I was wondering a few things though. Just off the top of my head (I'm sure I'll think of more as the thread goes):

1.) What's the average Eldar lifespan?

2.) How psychic is the average Eldar?

3.) How much of their technology is psychic-based?

4.) When they enter the Infinity Circuit do they lose their personality and just sort of blend into the souls of the other dead Eldar?

and, this one is probably easier... they were created by the Old Ones to strengthen/create the Immaterium as a way to combat the Necrons? So, in no way did they evolve, or are they evolving?

ok, just thought of another... why are their no Eldar with bionics?

...

more later probably...


----------



## Lord of Rebirth (Jun 7, 2008)

1.) In 12 years of being an Eldar fan I have never seen it actually said how long Eldar live but it seems they live a long long time and I have not heard of any dieing outside of battle. It sounds as if things like the warrior aspects take a long time to learn and a longer time to master and the Autarchs are supposedly masters of multiple aspects.

2.) All Eldar are all supposed to be psychic as a lot of their technology is controlled psychically.
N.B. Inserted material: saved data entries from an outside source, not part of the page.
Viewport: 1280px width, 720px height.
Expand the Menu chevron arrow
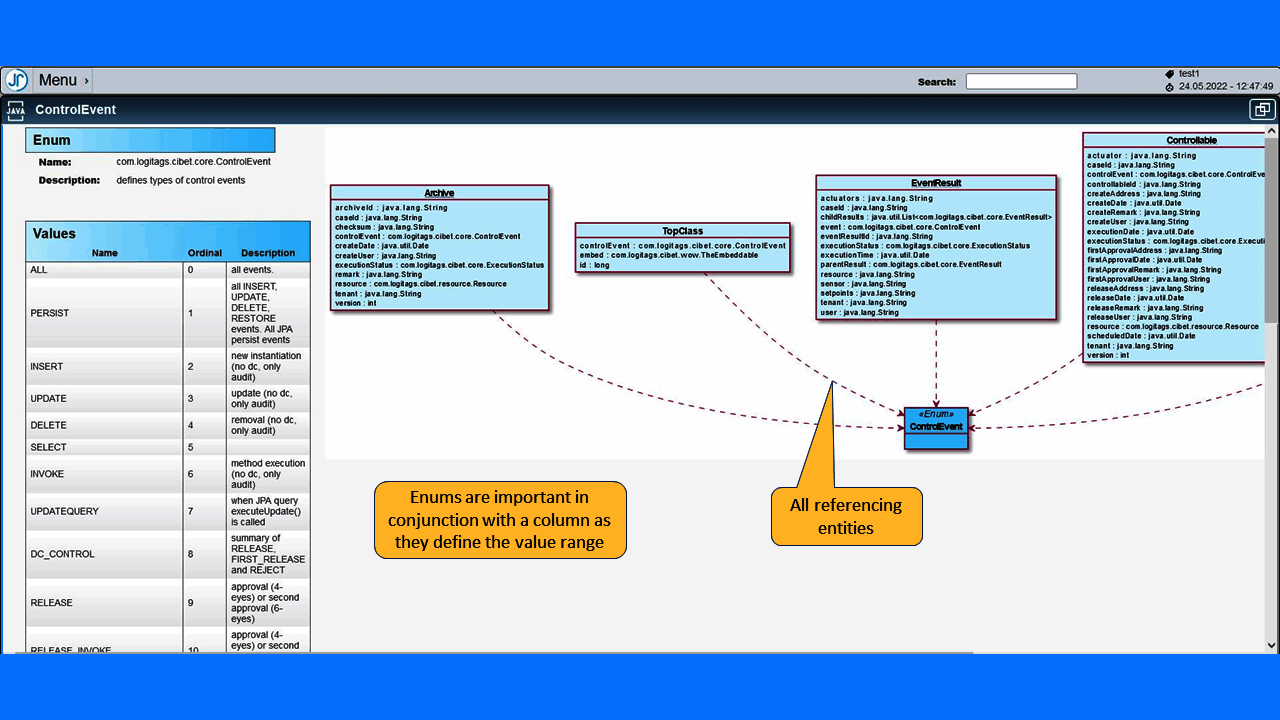point(87,81)
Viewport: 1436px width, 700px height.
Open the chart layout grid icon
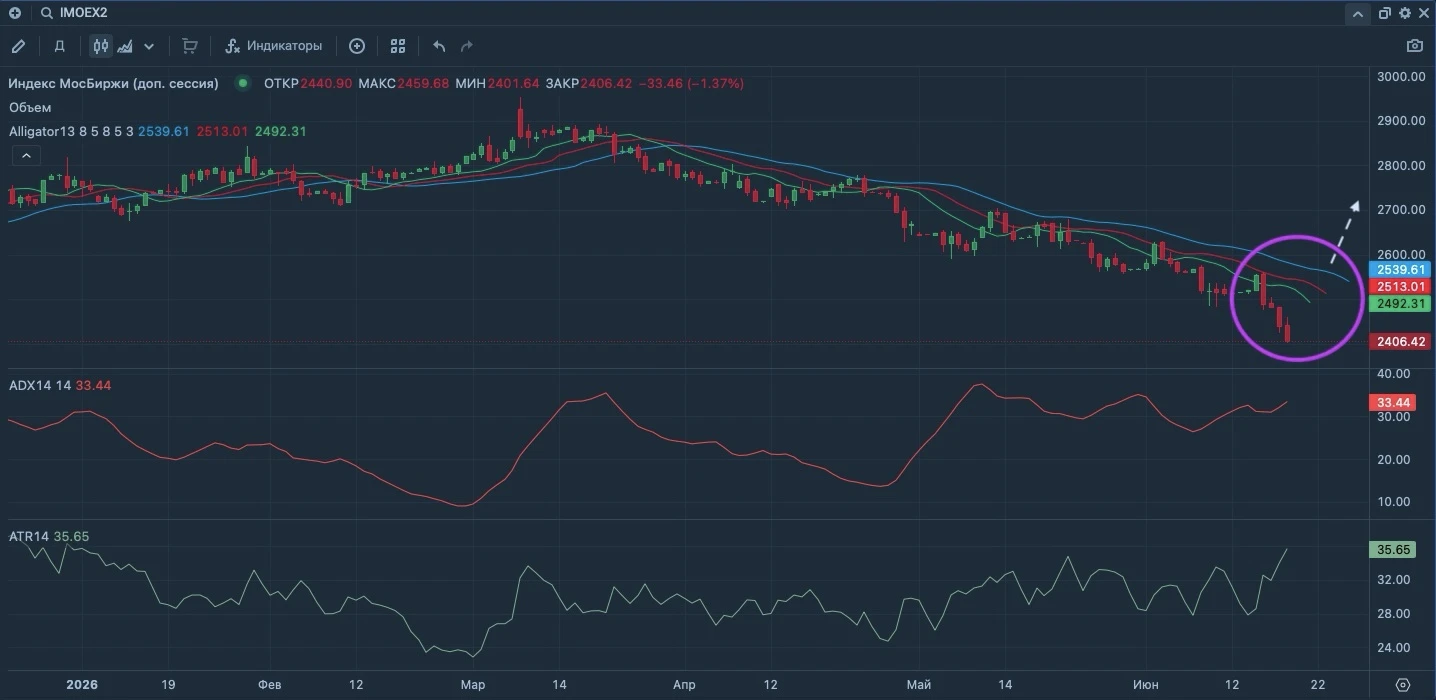pyautogui.click(x=398, y=46)
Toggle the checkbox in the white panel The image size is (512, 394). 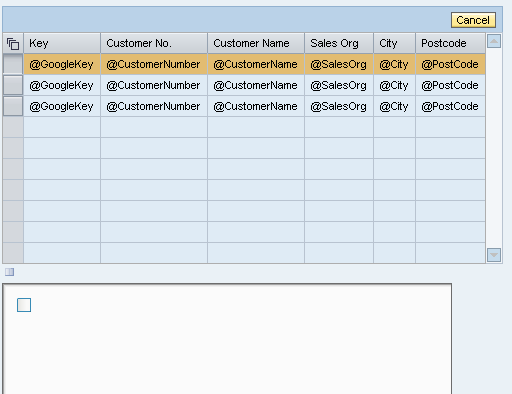pyautogui.click(x=24, y=305)
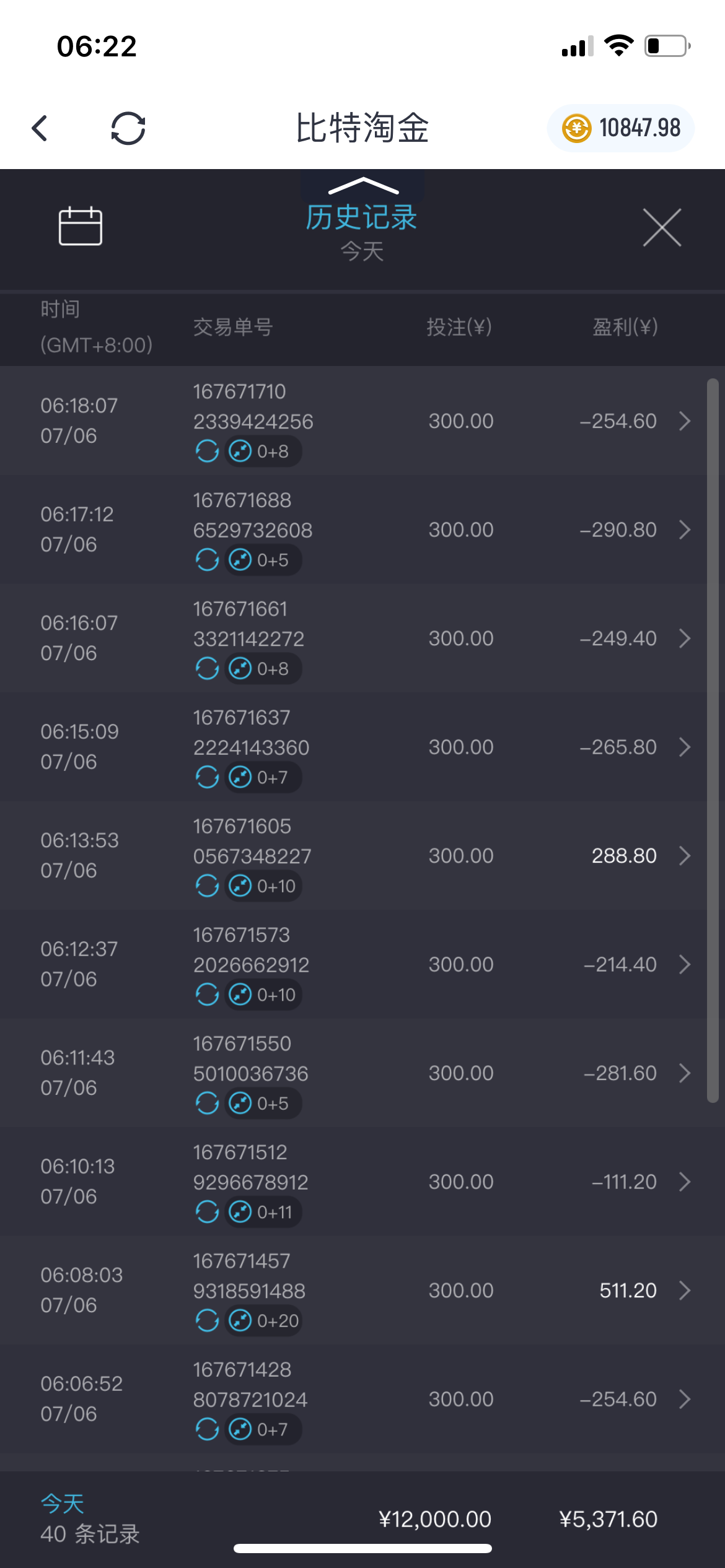Tap replay icon in 06:13:53 record
The image size is (725, 1568).
click(x=207, y=886)
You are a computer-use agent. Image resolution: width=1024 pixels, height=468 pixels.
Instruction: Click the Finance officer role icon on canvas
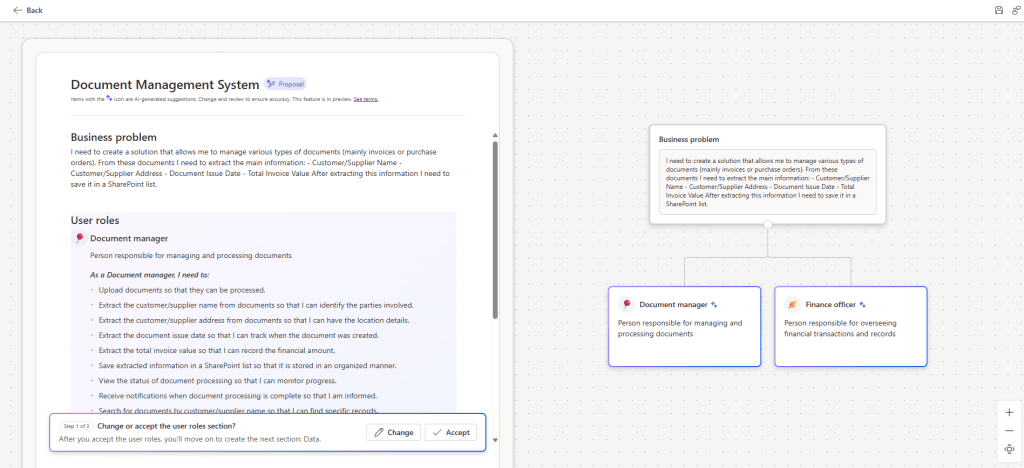click(x=792, y=304)
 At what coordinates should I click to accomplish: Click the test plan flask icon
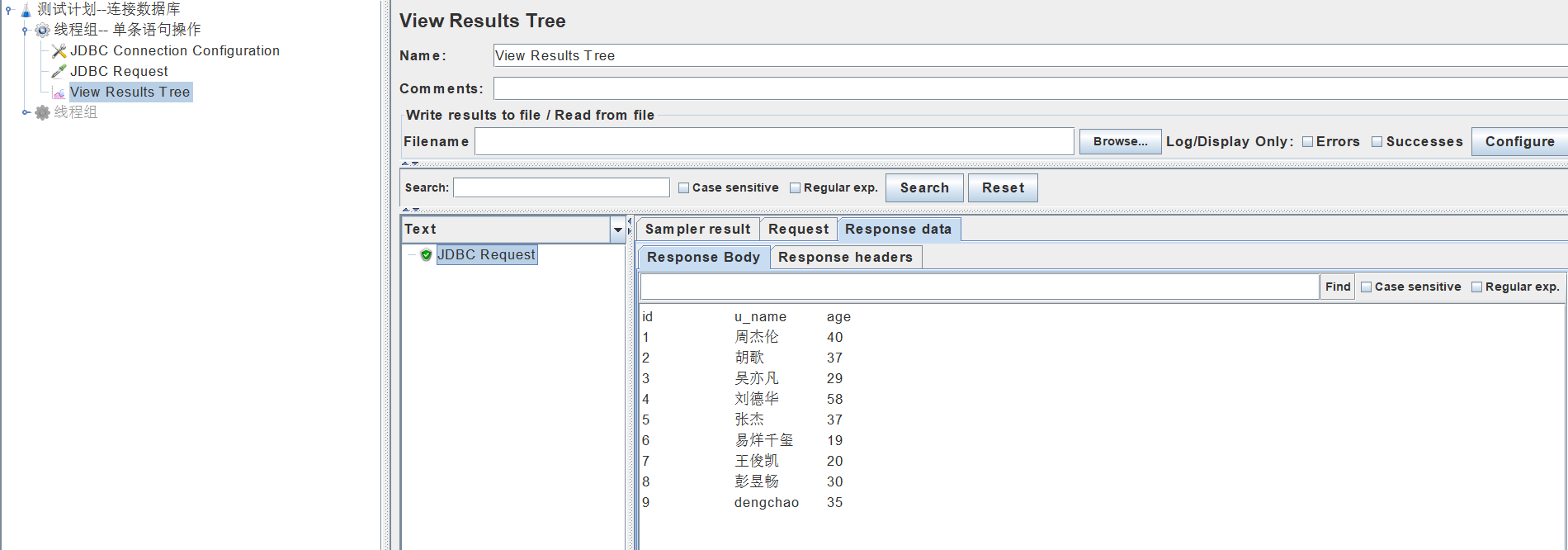[26, 10]
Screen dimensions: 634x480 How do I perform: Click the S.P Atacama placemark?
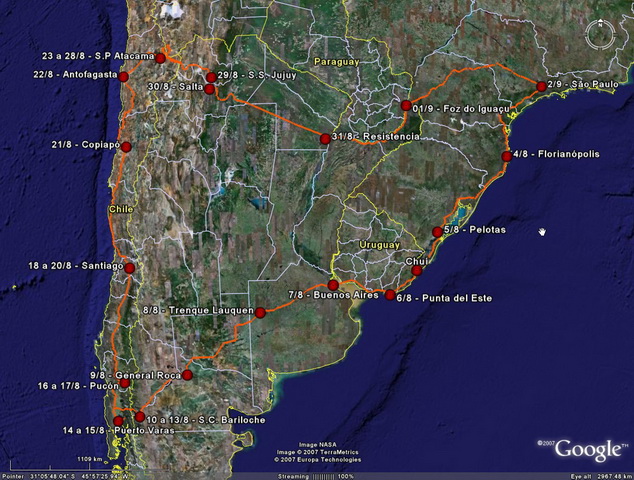click(x=160, y=58)
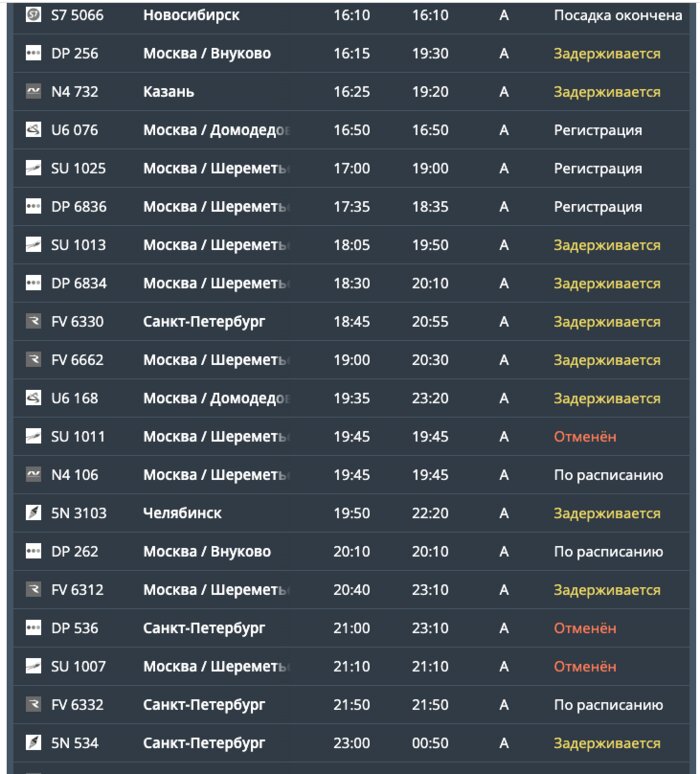Click the Nordavia icon next to 5N 534
Viewport: 700px width, 774px height.
tap(33, 742)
Whether that means they are of a level to be intuitive on what others are thinking or whether they can full on read minds I wouldn't know.

3.) From what I have read all Eldar technology is psycho-active plastics and wraithbone which is all psychically grown and it is powered with psychic energy conduits and opening doors requires psychic resonance.

4.) Since Eldar souls/spirits can be taken back out of the Infinity Circuit to control things like Wraithgaurd and Wraithlords that act somewhat like the dead Eldar I'd say they don't lose all their self but since Eldar technology is so advanced and their understanding of psychic energy is so intuitive I wouldn't think they would be unable to create a wraith construct that is not able to fully inter-mesh to the control soul/spirit.


----------



## chromedog (Oct 31, 2007)

There have been a few eldar with bionic prostheses, but these tend to be outcasts from the main group, living on the fringes of human society (but having access to the higher tech levels). There's a character for Inquisitor that has a bionic eye, for example.

secondly. Using Goto as a source of 'accurate' eldar fluff ... shudder. You'd be better off reading Dark Heresy and Inquisitor rulebooks and articles. Most of the eldar 'fans' and players I know would sooner dig out their own eyeballs with a blunt spoon than read another Goto novel.


----------



## rata tat tat (Dec 23, 2008)

chromedog said:


> There have been a few eldar with bionic prostheses, but these tend to be outcasts from the main group, living on the fringes of human society (but having access to the higher tech levels). There's a character for Inquisitor that has a bionic eye, for example.
> 
> secondly. Using Goto as a source of 'accurate' eldar fluff ... shudder. You'd be better off reading Dark Heresy and Inquisitor rulebooks and articles. Most of the eldar 'fans' and players I know would sooner dig out their own eyeballs with a blunt spoon than read another Goto novel.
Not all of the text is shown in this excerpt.